Re: [PATCH RFC 00/17] arm64 kernel text replication

Marc Zyngier <maz@xxxxxxxxxx> · Fri, 23 Jun 2023 17:37:07 +0100

On Fri, 23 Jun 2023 16:24:20 +0100,
Ard Biesheuvel <ardb@xxxxxxxxxx> wrote:
> 
> (cc Marc and Quentin)
> 
> On Mon, 5 Jun 2023 at 11:05, Russell King (Oracle)
> <linux@xxxxxxxxxxxxxxx> wrote:
> >
> > Hi,
> >
> > Are there any comments on this?
> >
> 
> Hi Russell,
> 
> I think the proposed approach is sound, but it is rather intrusive, as
> you've pointed out already (wrt KASLR and KASAN etc). And once my LPA2
> work gets merged (which uses root level -1 when booted on LPA2 capable
> hardware, and level 0 otherwise), we'll have yet another combination
> that is either fully incompatible, or cumbersome to support at the
> very least.
> 
> I wonder if it would be worthwhile to explore an alternative approach,
> using pKVM and the host stage2:
> 
> - all stage1 kernel mappings remain as they are, and the kernel code
> running at EL1 has no awareness of the replication beyond being
> involved in allocating the memory;
> - host is booted in protected KVM mode, which means that the host
> kernel executes under a stage 2 mapping;
> - each NUMA node has its own set of stage 2 page tables, and maps the
> kernel's code/rodata IPA range to a NUMA local PA range
> - the kernel's code and rodata are mapped read-only in the primary
> stage-2 mapping so updates trap to EL2, permitting the hypervisor to
> replicate those update to all clones.
> 
> Note that pKVM retains the capabilities of ordinary KVM, so as long as
> you boot at EL2, the only downside compared to your approach would be
> the increased TLB footprint due to the stage 2 mappings for the host
> kernel.
> 
> Marc, Quentin, Will: any thoughts?

I like the idea, though there are a couple of 'interesting' corner
cases:

- you have to give up VHE, which means that if your workload is to
  mainly run VMs, you pay an extra cost on each guest entry/exit

- the EL2 code doesn't have the luxury of a stage-2, meaning that
  either you accept the fact that this code is going to suffer form
  uneven performance, or you keep the complexity of the kernel-visible
  replication for the EL2 code only

- memory allocation for the stage-2 is tricky (Quentin can talk about
  that), and relies on being able to steal enough memory to cover the
  whole of the host's memory-map, including I/O. Having a set of S2
  PTs per node is going to increase that pressure/complexity

- I'm not too worried about the TLB aspect.
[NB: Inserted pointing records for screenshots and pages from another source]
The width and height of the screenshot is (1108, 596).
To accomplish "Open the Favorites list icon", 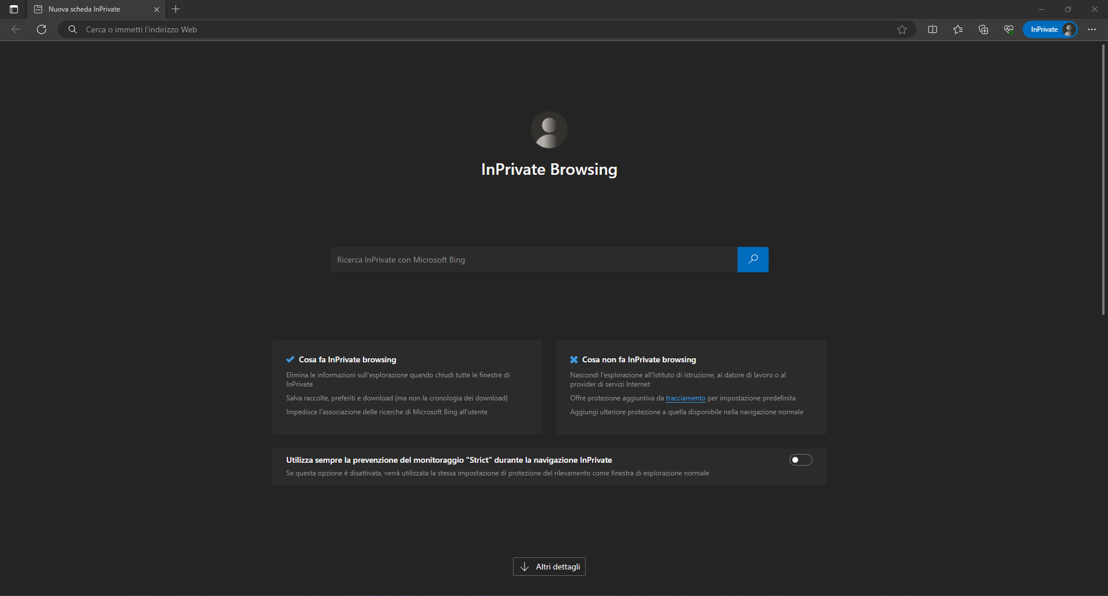I will point(958,29).
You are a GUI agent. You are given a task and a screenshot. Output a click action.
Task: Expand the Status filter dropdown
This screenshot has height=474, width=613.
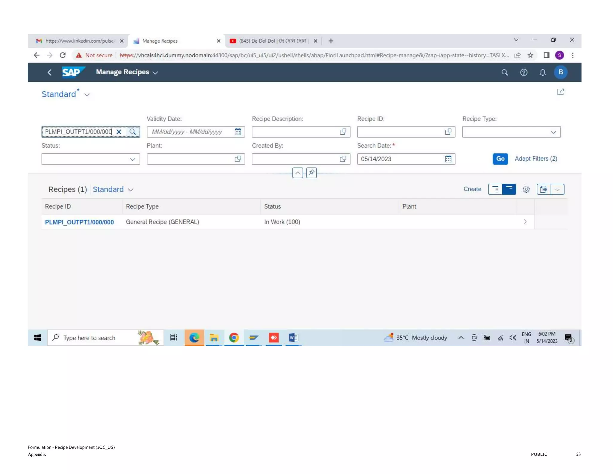pos(132,159)
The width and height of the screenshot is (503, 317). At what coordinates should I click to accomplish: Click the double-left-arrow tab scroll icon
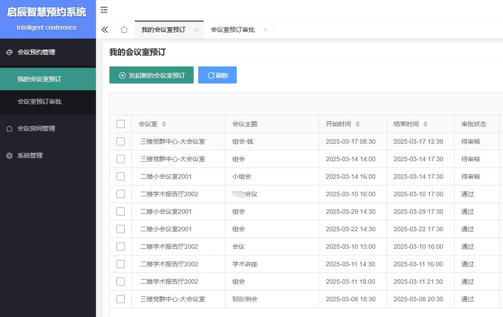click(x=105, y=30)
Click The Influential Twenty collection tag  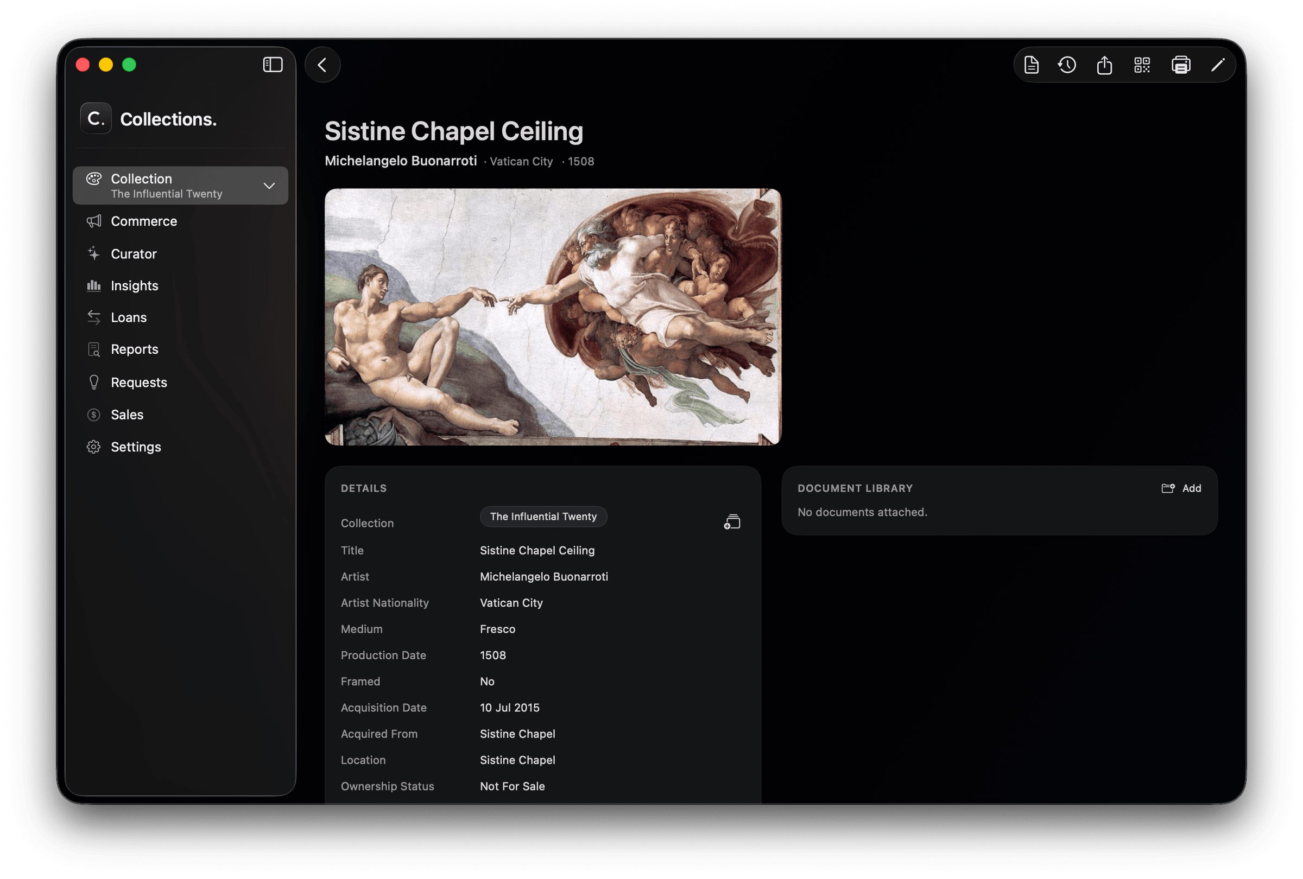543,517
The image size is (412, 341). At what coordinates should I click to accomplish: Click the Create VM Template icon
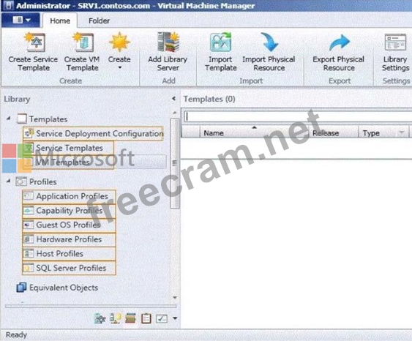(x=83, y=42)
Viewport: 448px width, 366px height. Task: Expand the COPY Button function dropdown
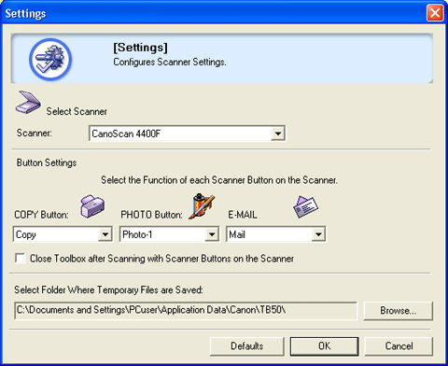click(105, 234)
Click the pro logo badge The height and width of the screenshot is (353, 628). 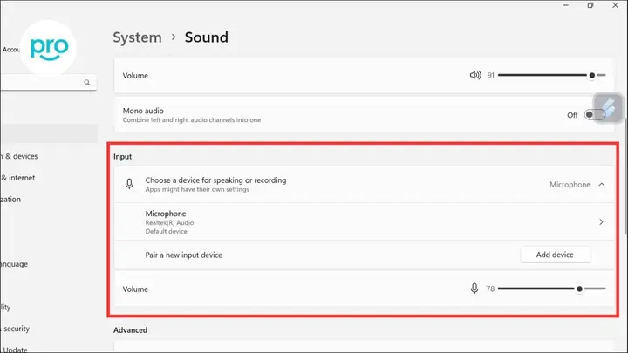(x=49, y=48)
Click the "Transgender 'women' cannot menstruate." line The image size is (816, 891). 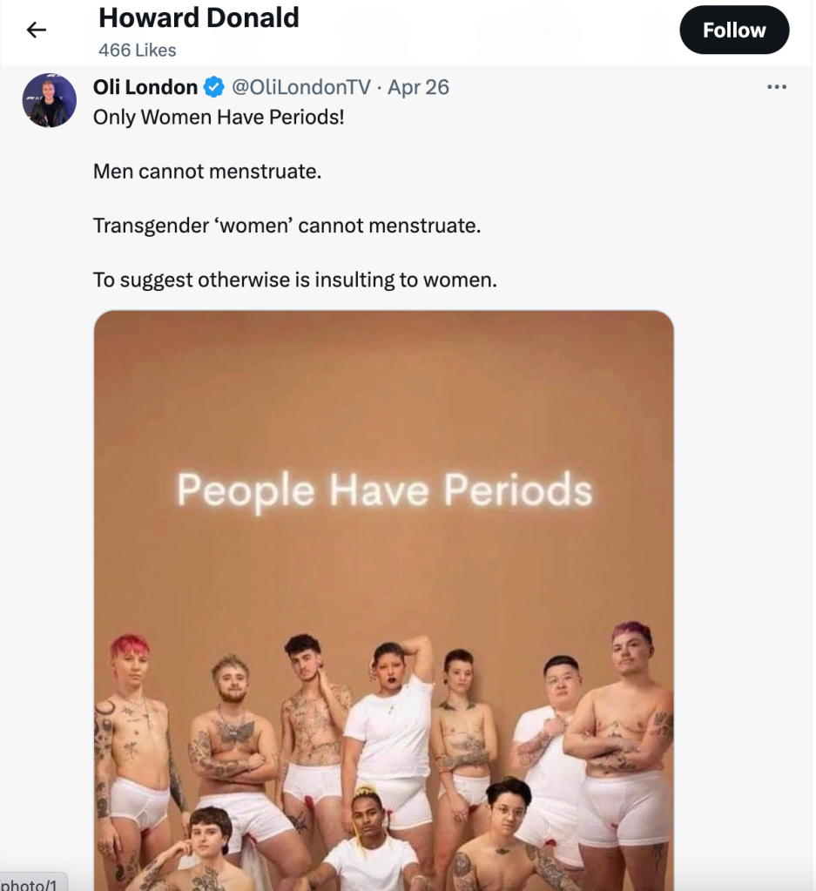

Cores tend to cache VA/PA,
  not VA/IPA+IPA/PA. What is going to cost is the walk itself. This
  could be mitigated if S2 uses large mappings (possibly using 64k
  pages).

The last point makes me think that what this approach may not be pKVM
itself, but something that builds on top of what pKVM has (host S2)
and the nVHE/hVHE behaviour.

Thanks,

	M.

-- 
Without deviation from the norm, progress is not possible.